▶ [TASK BRIEF] Return every line of the listing below word for word, leaving out the pictures.

====

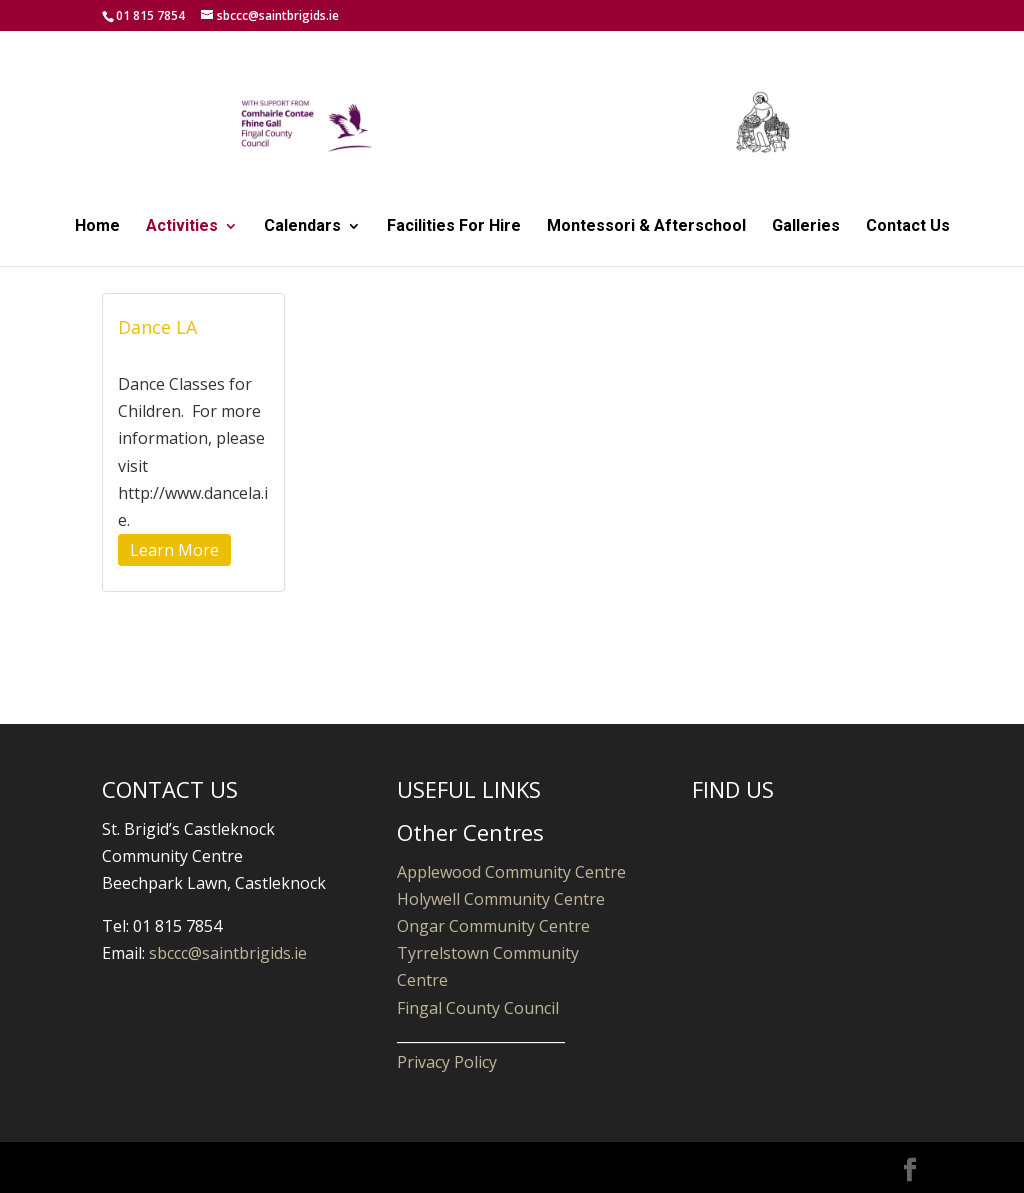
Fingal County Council (478, 1008)
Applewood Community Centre (511, 872)
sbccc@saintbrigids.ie (228, 953)
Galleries (806, 227)
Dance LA (157, 327)
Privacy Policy (447, 1062)
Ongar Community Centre (493, 926)
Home (97, 227)
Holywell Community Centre (501, 899)
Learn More (174, 550)
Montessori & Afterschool (646, 227)
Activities (182, 227)
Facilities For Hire (454, 227)
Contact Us (908, 227)
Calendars (302, 227)
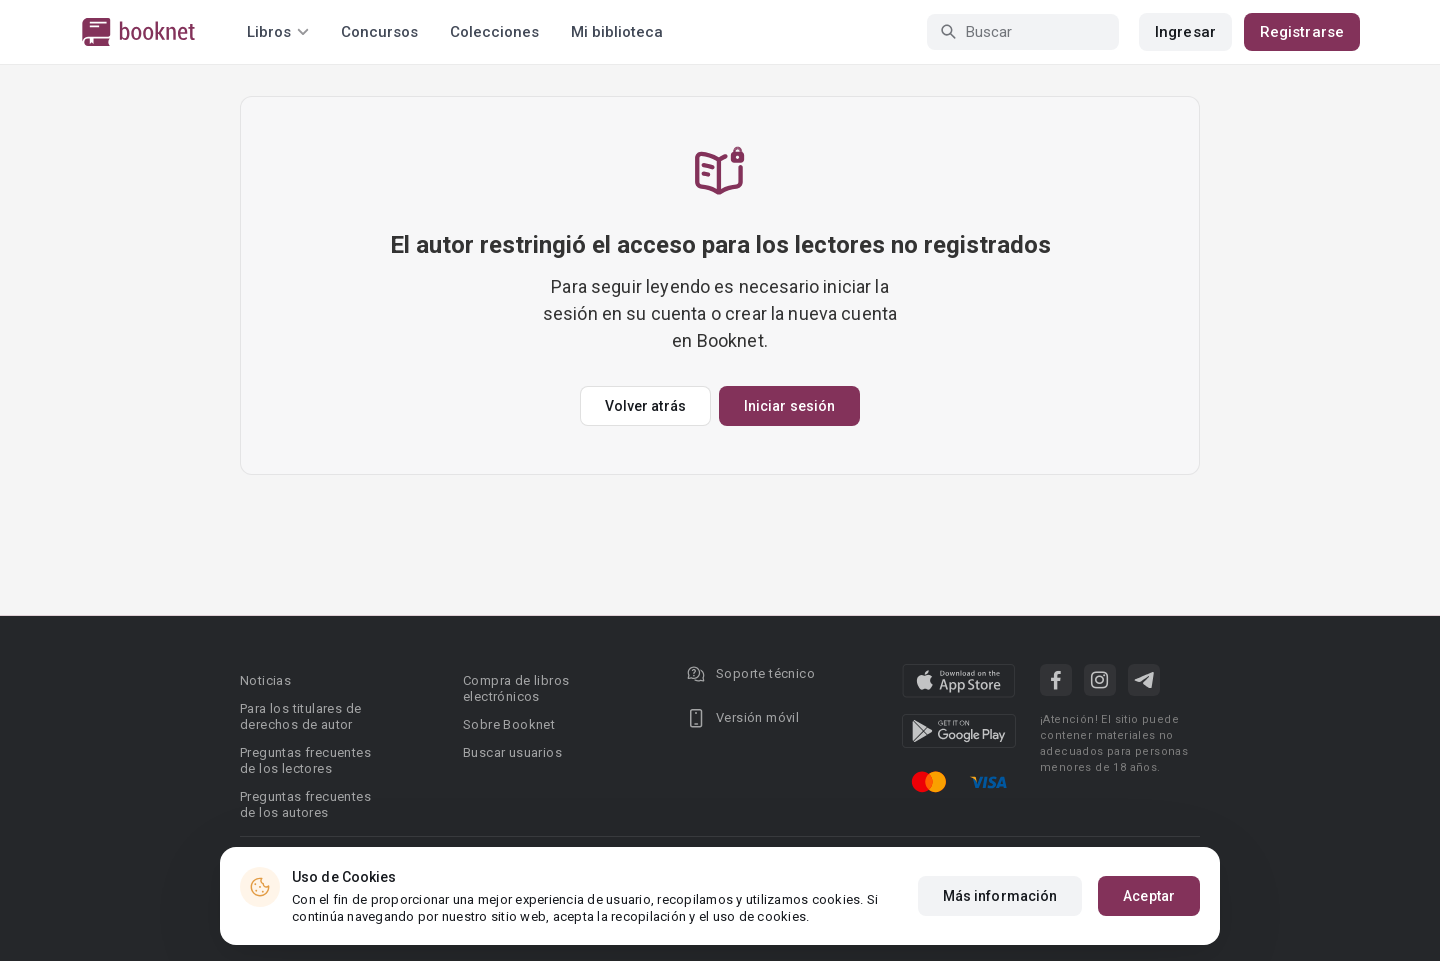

====

▶ [THE ANSWER]
Fingal County Council (478, 1008)
Applewood Community Centre (511, 872)
sbccc@saintbrigids.ie (228, 953)
Galleries (806, 227)
Dance LA (157, 327)
Privacy Policy (447, 1062)
Ongar Community Centre (493, 926)
Home (97, 227)
Holywell Community Centre (501, 899)
Learn More (174, 550)
Montessori & Afterschool (646, 227)
Activities (182, 227)
Facilities For Hire (454, 227)
Contact Us (908, 227)
Calendars (302, 227)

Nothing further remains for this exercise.